Mite immunotherapy and food allergy to snail
Version of Record online: 10 JUL 2003
Volume 58, Issue 8, page 821, August 2003
How to Cite
Antonicelli, L. and Mariano, M. (2003), Mite immunotherapy and food allergy to snail. Allergy, 58: 821. doi: 10.1034/j.1398-9995.2003.00250.x
- Issue online: 10 JUL 2003
- Version of Record online: 10 JUL 2003
A recent study by Meglio et al. (1) showed a significantly higher prevalence of sensitization to snails in 101 mite allergic children, who never underwent specific immunotherapy (SIT) than in 82 similar subjects who underwent mite SIT in the previous 2 years.
The authors speculated the possible protective role of mite SIT against snail sensitization.
However, their methodological approach seems inappropriate in supporting this conclusion.

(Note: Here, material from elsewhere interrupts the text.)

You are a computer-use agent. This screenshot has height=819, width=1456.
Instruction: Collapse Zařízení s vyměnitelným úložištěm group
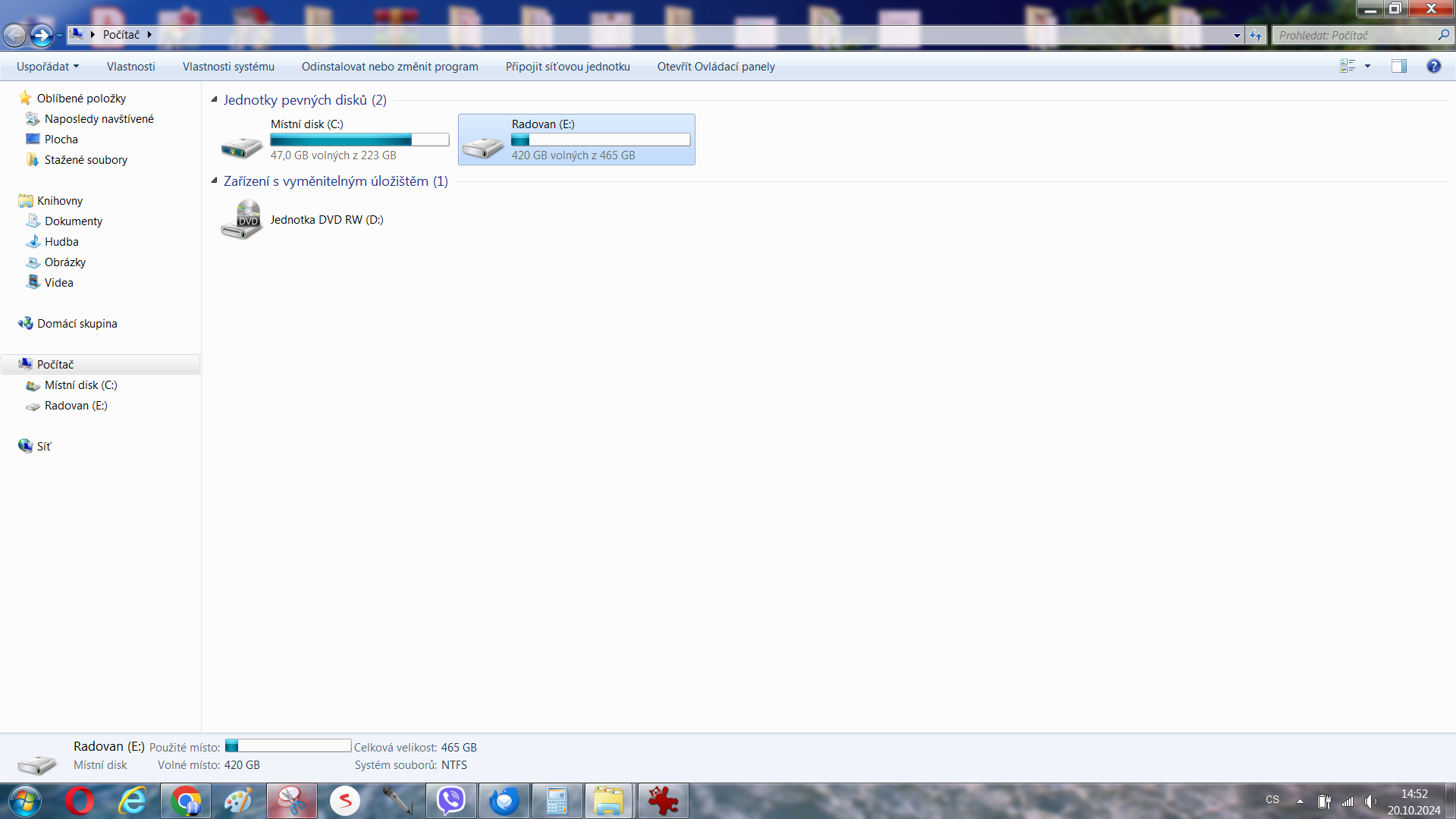tap(215, 180)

The skin prick test (SPT) used in the study seems unreliable in diagnosing snail sensitization, especially as only two children with positive reaction case histories after ingesting snails yielded negative SPT, which were positive in eight mite-allergic children who had either never eaten snails, apart from one child, or performed mite SIT.
Consistent with other studies on commercial SPT in food allergy, sensitivity was poor and the resultant clinical implications should be considered with caution.
In a study performed in 167 children with combined mite-snail allergy, commercial SPT was less sensitive than native extract SPT: sensitivity being 50 and 73.6%, respectively (2).
Clinical suggestions of a link between mite SIT and snail allergy (high prevalence of previous mite SIT in snail allergic patients, and appearance of recall urticaria at the mite SIT injection site during reaction to snail) were confirmed by evidence of cross-reactivity between mite and snail allergens, and by the appearance of snail specific IgE after mite SIT in subjects with negative reaction case histories to snail, who were not habitual snail eaters (2–4).
A recent food challenge study performed in children with combined mite-snail allergy, documented worsening clinical symptoms in food allergy to snail after mite SIT (5).
Besides the clinical implications, the induction/worsening of food allergy to snail by mite SIT represents a very interesting model which provides fuller understanding of the effect of SIT on inhalant-food cross-reactive allergens. Comparison of this model with the birch-apple model, where birch SIT seems to reduce food allergy to apple, is particularly interesting.
If the cross-reacting allergen is the (highly homologous) major allergen of inhalant and food (i.e. Bet v1/Mal d1) the high dose of allergen injected during SIT, seems to reduce sensitivity to this allergen in both target organs (6), whereas, if the dose of the cross-reactive allergen is very low (like in the mite-snail model), in susceptible subjects, SIT can induce new immunoglobulin (IgE) specificities (4).
The development of new IgE specificities during SIT has been described for other minor cross-reactive allergens present in the extract. As they belong to the same kind of inhalant allergen (pollen), the clinical role of this occurrence seems slight (7).
In conclusion, apart from the speculations about the effects of SIT in combined inhalant-food allergies, there is sufficient evidence pointing to mite SIT as a risk factor for severe reactions after snail ingestion. Snail avoidance is therefore strongly advisable in patients who undergo mite SIT.